Steven Plitt, Expert Witness

Insurance Bad Faith Claim Handling Expert Serving Clients Nationwide

Phone: 602-322-4038

Steven Plitt, Expert Witness

Insurance Bad Faith Claim Handling Expert Serving Clients Nationwide

FAIR DEBATABILITY UPHELD BY IDAHO SUPREME COURT

| Feb 18, 2021 | Bad Faith

In Cedillo v. Farmers Ins.
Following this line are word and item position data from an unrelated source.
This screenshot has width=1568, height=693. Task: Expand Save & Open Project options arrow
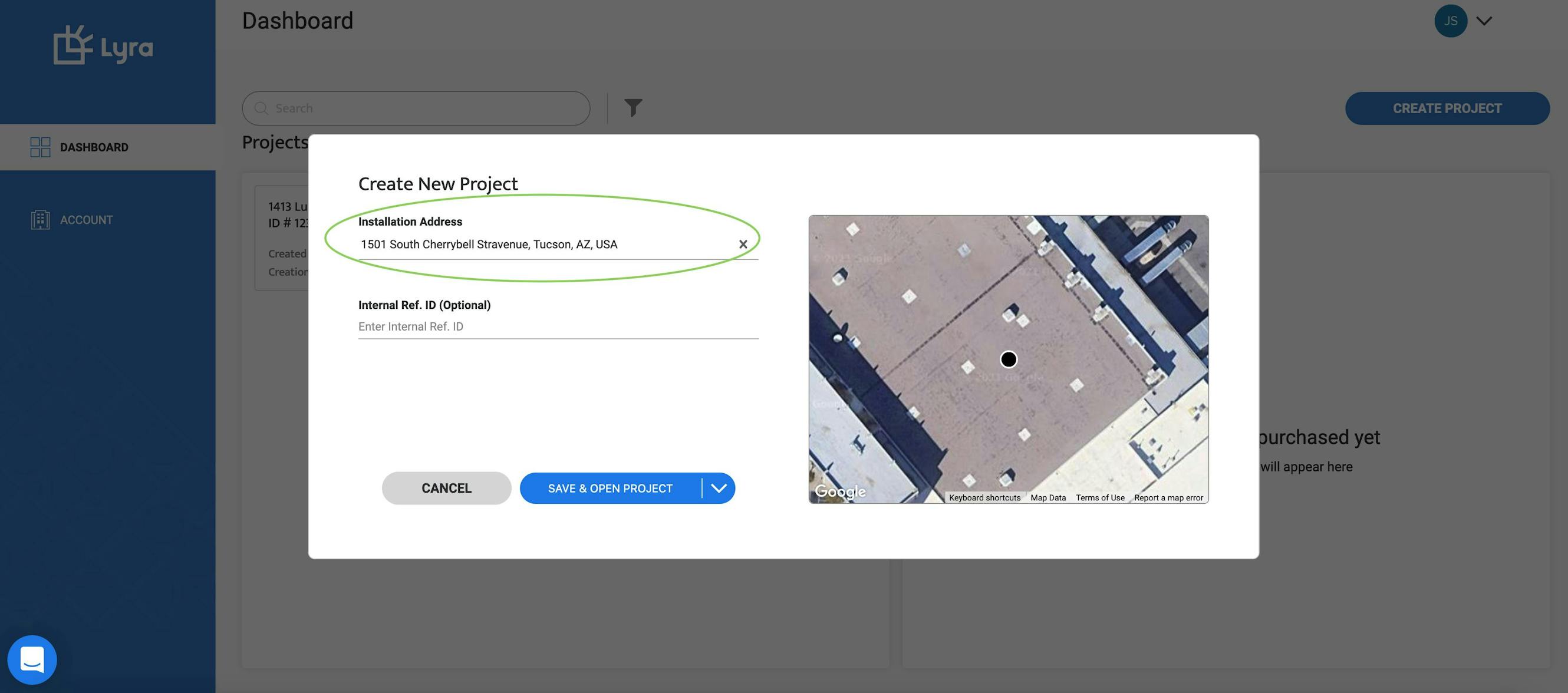(x=719, y=489)
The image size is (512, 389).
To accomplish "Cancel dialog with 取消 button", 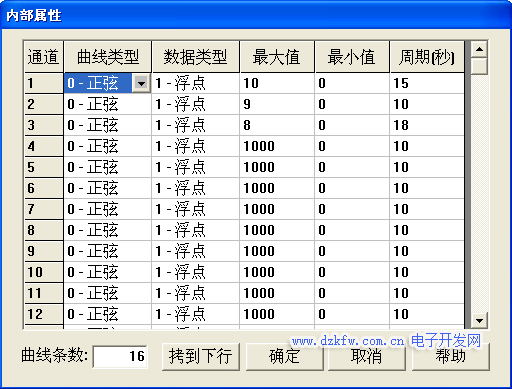I will pos(367,356).
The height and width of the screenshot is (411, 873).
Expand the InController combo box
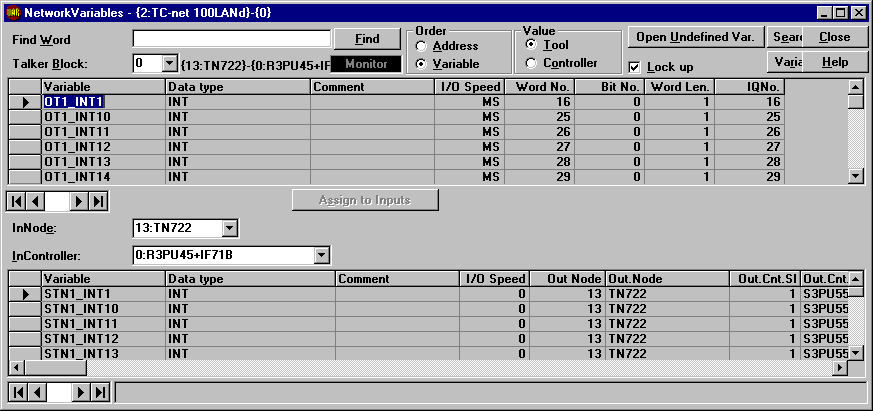(320, 255)
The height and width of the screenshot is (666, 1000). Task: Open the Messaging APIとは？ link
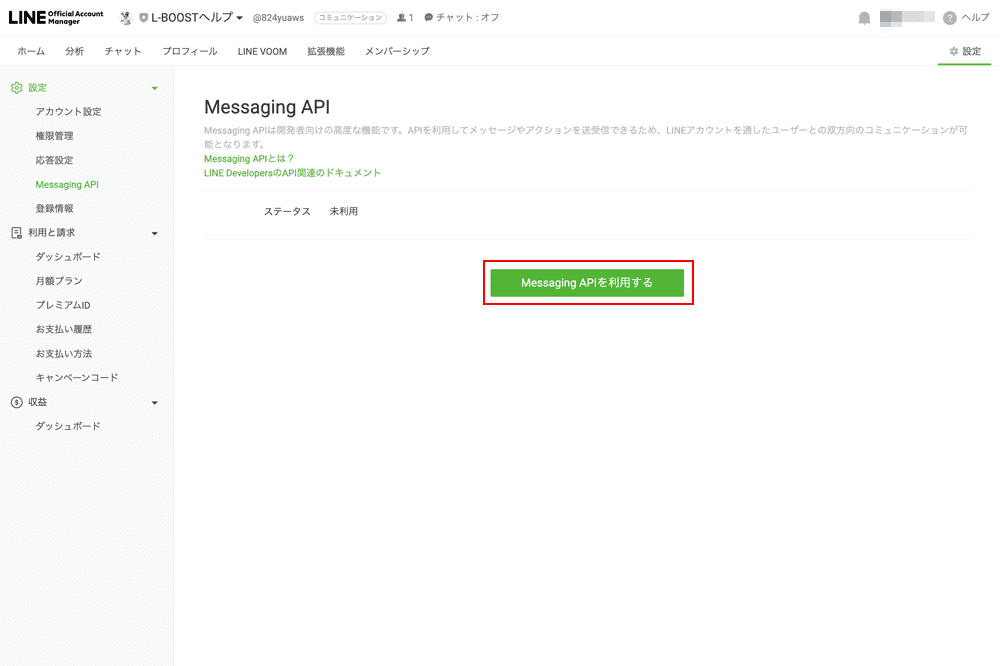tap(249, 158)
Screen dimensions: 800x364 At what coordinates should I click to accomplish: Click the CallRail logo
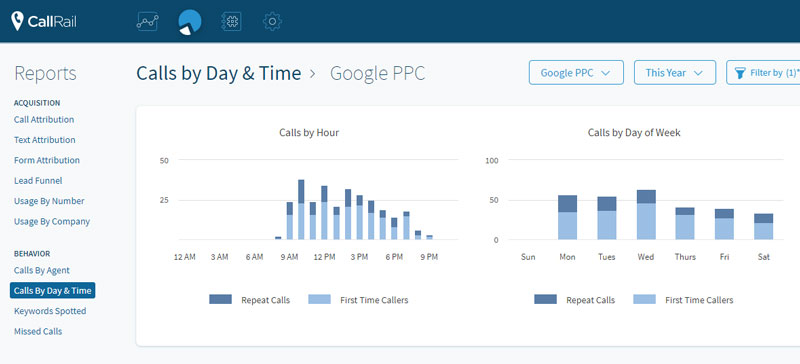click(44, 21)
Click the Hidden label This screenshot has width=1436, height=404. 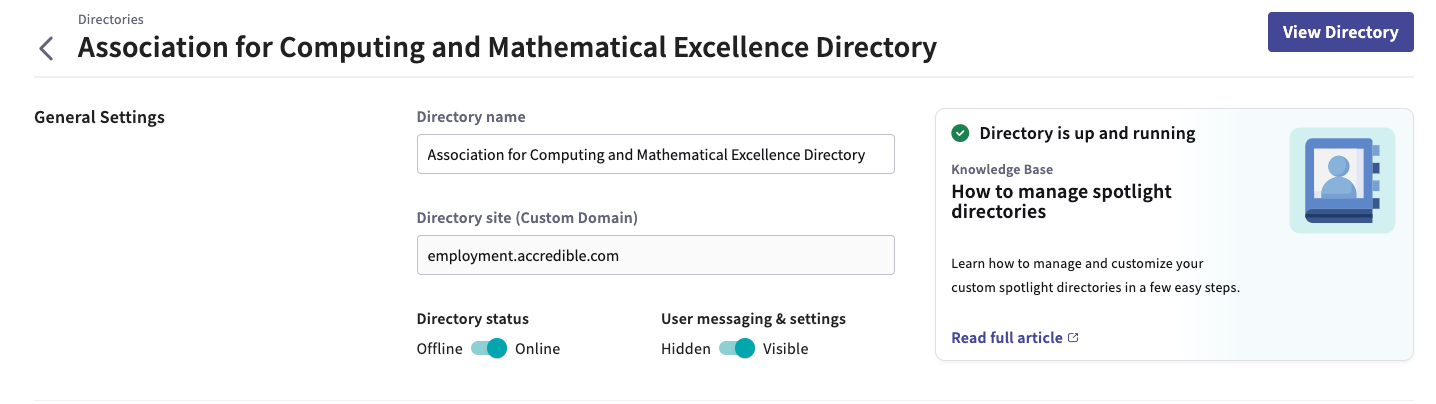(685, 349)
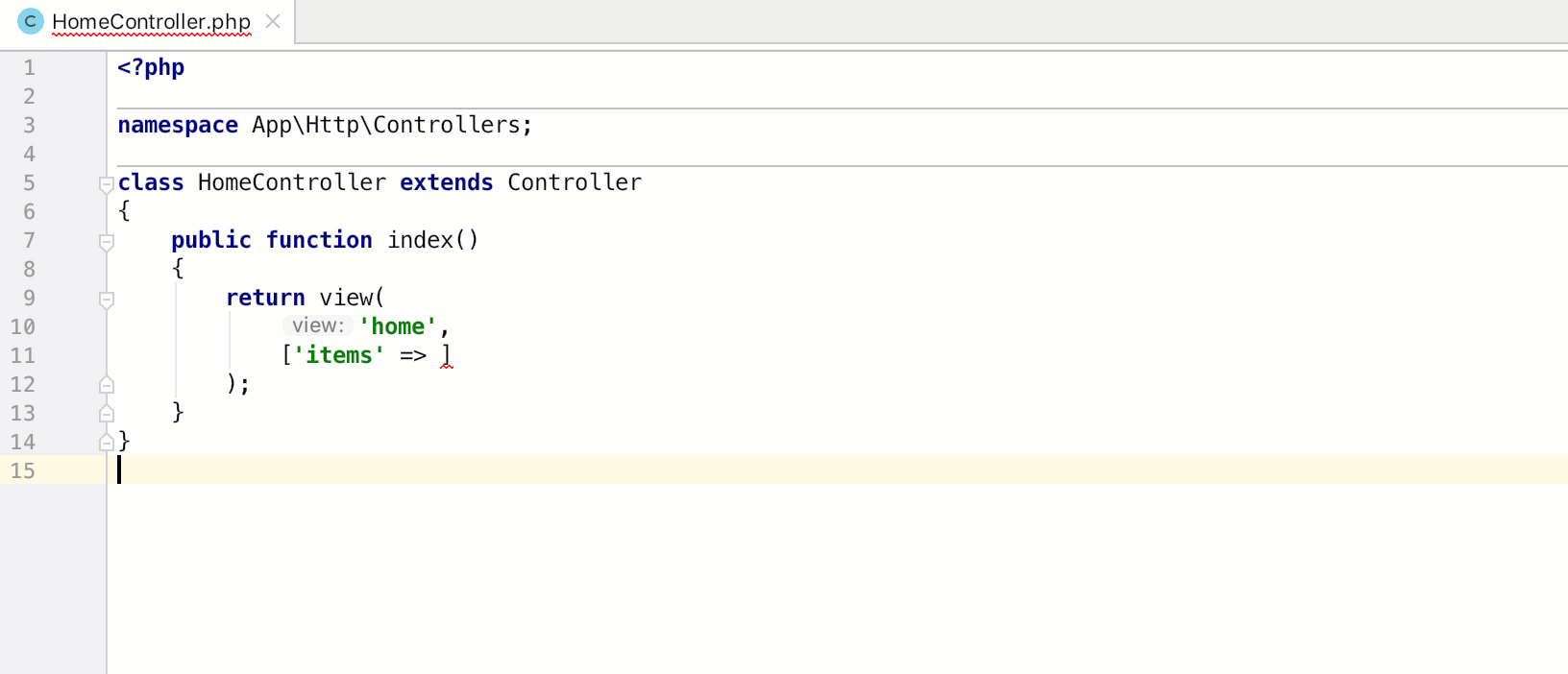
Task: Click line number 10 in the gutter
Action: tap(23, 327)
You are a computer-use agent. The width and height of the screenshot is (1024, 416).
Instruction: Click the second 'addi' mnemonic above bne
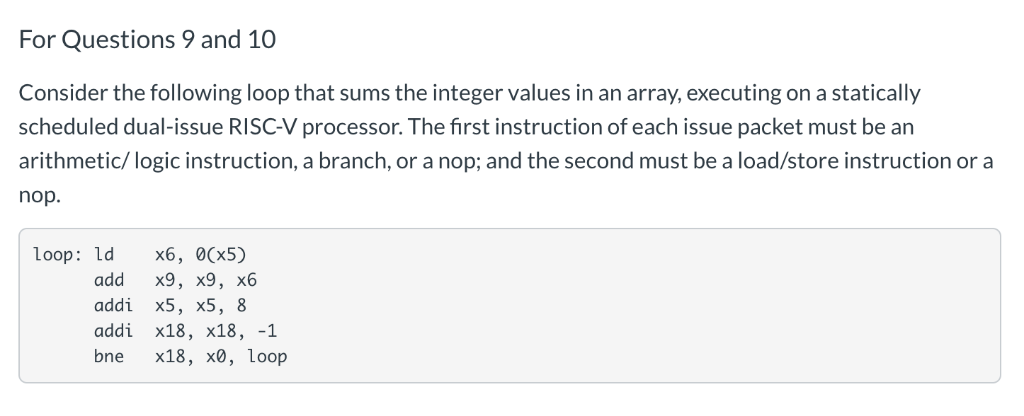point(114,331)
Co., 408 P.3d 886 (Idaho 2017) the insured sued Farmers Insurance for bad faith arising out of the presentation of a UIM claim.  In this case, Farmers did not dispute that its policy provided UIM coverage to the insured.  The dispute between the insurer and its insured centered upon the amount of coverage that was available to pay the insured’s loss.  The parties arbitrated the issue, which resulted in an arbitration award valuing the UIM claim at $100,332 after offsets.  Then, after adding prejudgment interest, the total award was increased to $101,135.  While the arbitration was proceeding, the insured sued Farmers for bad faith in the district court.  Farmers filed a motion for summary judgment, asserting that the insured had failed to make out a prima facie case of bad faith because the value of the claim, i.e., the amount owed to be paid, was fairly debatable.  Summary judgment was granted to Farmers after the trial court determined that the “fairly debatable” standard applied not only to the question of whether a claim should be paid, but also as to a dispute regarding the amount that was owed.  The court acknowledged the presence of a fairly debatable issue regarding value, finding that the insured had not known that she was entitled to payment in the amount of the full policy limits that the insured was not forthcoming in providing relevant medical records, and that the insured had a complicated medical history that required the arbitrator to apportion medical expenses between those caused by the accident and those which were not.

On appeal, the Idaho Supreme Court held that there was a continuing dispute between the parties about the amount of claimed damages and, in fact, the arbitrator had reduced the initial award so that the insured’s pre-existing condition could be taken into account.  It was the obligation of the insured to point out why the insured felt the claim was not fairly debatable.